FTS Lite is a module for Drupal 6 inspired by the File Server module. It provides WebDAV access to Drupal’s files based on taxonomies. It depends only on Core Upload and the DAV module.

Motivation

Once upon a time, I needed a way to upload lots of files to a Drupal web site and have each file be attached to its own node. The nodes would be created automatically at upload time, one for each file. After trying several modules, I found that the File Server module, combined with File Framework, might do what I wanted. Unfortunately, File Server had several bugs and it was not clear to me whether it was under active development or it was abandonded. Moreover, the File Framework upon which it depends was way too complex for my requirements.

After taking a look at the source code of File Server, I decided that it wouldn’t be too hard to make some small changes to remove its dependencies from File Framework and make it work with Core Upload. This is how File Taxonomy Server Lite (FTS Lite) was born. Eventually, I re-wrote nearly all the code and made it much more robust. Now it is a fully functional, yet very simple, module, whose only dependencies are Core Upload and the DAV module.

Installation and usage

Like File Server, FTS Lite provides WebDAV access to Drupal’s files based on taxonomies. Starting to use the module is a five-step process:

  1. Install and enable the DAV module. Go to User management > Permissions and grant the necessary permissions in the “DAV module” section.
  2. Install and enable FTS Lite.
  3. Go to Site configuration > DAV settings > File taxonomy server lite and select the node type that will be used to represent files. You can use any node type, but I strongly recommend that you create a custom node type for your files and adopt the policy “one node-one file”: although this is not mandatory, it is the best way, in my opinion, to benefit from the functionality provided by the module. Each node of the designated type should always be linked to exactly one file attachment.
  4. Choose the vocabularies that you want to export through WebDAV. Any kind of vocabulary is supported, including free tags vocabularies. You may select as many vocabularies as you like.
  5. Using your favourite WebDAV client, connect to http(s)://yoursite/dav and log in with your Drupal credentials (if you use https, you will probably need to configure your client to accept a certificate). That’s it!

You will see vocabularies as top-level DAV collections and terms as DAV sub- collections. File nodes are exported as DAV resources. In human-understandable words, you may access your taxonomies as you would access a file-system, where folders represent terms and files represent Drupal nodes.

Here is what happens when you perform some operations on the client side:

And so on… You can even make complex operations like moving or copying folders onto other folders in a different hierarchy: this corresponds to move/copy a whole bunch of taxonomy terms to a different vocabulary. And node revisions are supported, too: just set up the file node type appropriately. When revisions are enabled, replacing an existing file will create a new revision of the corresponding file node. See the included README file for more details on the semantics of the various operations.

Finally, some operations may succeed or fail depending on how your vocabularies are configured. For example, free tags vocabularies will give rise to flat hierarchies: hence, trying to create a sub-folder of a given folder will raise an error. Also, if your node type is configured so that some fields are required, you may end up not being able to upload files at all.

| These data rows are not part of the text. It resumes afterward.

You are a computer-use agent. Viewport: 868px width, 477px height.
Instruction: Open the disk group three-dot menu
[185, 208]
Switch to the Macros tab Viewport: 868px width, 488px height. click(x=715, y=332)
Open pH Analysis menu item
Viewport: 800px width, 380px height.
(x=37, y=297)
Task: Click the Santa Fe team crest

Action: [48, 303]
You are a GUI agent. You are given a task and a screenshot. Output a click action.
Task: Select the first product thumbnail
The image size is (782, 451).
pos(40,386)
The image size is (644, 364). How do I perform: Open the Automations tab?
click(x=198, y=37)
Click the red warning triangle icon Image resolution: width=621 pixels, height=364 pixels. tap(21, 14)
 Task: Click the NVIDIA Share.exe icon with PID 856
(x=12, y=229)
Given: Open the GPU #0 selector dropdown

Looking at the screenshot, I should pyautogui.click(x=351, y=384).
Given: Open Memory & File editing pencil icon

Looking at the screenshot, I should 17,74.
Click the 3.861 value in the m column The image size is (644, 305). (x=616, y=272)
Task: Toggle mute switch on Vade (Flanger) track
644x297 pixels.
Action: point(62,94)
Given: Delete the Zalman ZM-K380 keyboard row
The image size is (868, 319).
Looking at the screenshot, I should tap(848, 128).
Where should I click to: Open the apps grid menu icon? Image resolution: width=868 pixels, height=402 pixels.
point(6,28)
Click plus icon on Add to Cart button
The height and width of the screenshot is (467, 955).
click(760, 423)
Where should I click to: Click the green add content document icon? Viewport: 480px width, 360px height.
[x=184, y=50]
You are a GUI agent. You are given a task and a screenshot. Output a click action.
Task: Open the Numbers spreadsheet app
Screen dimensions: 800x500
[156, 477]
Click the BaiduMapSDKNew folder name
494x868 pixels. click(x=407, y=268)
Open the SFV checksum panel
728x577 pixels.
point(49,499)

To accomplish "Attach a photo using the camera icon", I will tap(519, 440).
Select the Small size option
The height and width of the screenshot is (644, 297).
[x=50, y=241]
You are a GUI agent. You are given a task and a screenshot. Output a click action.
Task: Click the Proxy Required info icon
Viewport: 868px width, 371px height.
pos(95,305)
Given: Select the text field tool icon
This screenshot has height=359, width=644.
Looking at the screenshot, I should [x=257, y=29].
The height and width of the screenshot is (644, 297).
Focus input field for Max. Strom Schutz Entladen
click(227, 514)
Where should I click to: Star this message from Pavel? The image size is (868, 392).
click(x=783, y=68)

In general, what you can or cannot do through WebDAV is exactly what you can or cannot do using the web interface. But WebDAV error messages are pretty obscure. If you get an error, go to your Drupal log and search for FTS Lite messages. It is worth stressing that, no matter how you manipulate your resources through WebDAV, FTS Lite never deletes nodes on the server. It may remove terms or even whole vocabularies, but not nodes. The main design goal of the module is data integrity: this means that much care has been taken to validate your data (with stricter rules, sometimes, compared to Drupal) and to avoid data corruption or loss (for those who know the internals of Drupal, I have used drupal_execute throughout, rather than lower level methods). That said, use FTS Lite at your own risk. I decline any responsibility, I won’t be liable for any damage, etc etc…

Finally, a consequence of my design goal is that the module is slow. But efficiency was not much of a concern for me: I can start to upload a hundred files and then go for a coffee.

Tested clients and known issues

FTS Lite is not on drupal.org. Why?

FTS Lite is an unlucky module. After using it for a while without much trouble, I decided that it was pretty stable and that it might be useful to someone else. So, I submitted it for review on drupal.org. After four or five rounds in which the module was rejected because the code layout was not totally complying with Drupal standards, it was rejected again on the ground that there were (and still there are) various occurrences of the word “TODO” in the comments–that being a sign (according to the reviewer) that the module was unfinished. I withdrew my submission.